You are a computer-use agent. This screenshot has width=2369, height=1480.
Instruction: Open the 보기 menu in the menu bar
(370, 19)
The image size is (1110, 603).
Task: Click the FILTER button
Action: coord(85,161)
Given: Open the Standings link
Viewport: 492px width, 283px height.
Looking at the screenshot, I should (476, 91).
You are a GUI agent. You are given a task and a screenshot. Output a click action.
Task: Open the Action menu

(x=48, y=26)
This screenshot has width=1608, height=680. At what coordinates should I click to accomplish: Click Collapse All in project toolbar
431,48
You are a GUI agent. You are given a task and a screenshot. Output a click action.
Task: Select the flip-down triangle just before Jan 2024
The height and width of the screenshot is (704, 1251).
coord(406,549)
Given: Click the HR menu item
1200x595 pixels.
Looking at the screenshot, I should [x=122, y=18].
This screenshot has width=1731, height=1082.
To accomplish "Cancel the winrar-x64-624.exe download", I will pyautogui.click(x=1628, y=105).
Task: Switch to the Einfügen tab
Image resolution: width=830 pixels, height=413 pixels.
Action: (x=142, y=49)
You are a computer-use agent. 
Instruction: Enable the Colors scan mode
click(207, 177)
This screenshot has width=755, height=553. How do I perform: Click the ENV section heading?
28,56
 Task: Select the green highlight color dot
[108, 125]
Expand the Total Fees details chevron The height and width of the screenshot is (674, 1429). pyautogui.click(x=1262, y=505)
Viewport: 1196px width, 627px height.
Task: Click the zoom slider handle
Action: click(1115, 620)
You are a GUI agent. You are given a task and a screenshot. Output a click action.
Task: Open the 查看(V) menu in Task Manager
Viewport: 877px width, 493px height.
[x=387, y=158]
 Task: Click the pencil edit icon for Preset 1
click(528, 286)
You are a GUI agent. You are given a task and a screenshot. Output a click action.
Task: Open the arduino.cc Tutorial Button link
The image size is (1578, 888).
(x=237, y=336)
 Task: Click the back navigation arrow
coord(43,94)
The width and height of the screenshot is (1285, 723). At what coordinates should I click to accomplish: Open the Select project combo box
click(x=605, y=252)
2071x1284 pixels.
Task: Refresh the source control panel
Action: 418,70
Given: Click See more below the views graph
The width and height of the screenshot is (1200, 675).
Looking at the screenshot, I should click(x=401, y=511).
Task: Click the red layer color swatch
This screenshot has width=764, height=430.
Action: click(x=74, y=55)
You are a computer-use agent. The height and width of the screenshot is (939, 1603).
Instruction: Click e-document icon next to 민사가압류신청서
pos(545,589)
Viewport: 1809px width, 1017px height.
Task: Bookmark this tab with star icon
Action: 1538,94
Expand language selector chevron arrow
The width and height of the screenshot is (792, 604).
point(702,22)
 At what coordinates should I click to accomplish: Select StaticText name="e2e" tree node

■ Your instructions ■
For this exercise, gather every line of the data that contains the word "computer".

■ Expected answer ■
You are a computer-use agent. This screenshot has width=2369, height=1480.
You are a computer-use agent. 
You are a computer-use agent. The height and width of the screenshot is (939, 1603).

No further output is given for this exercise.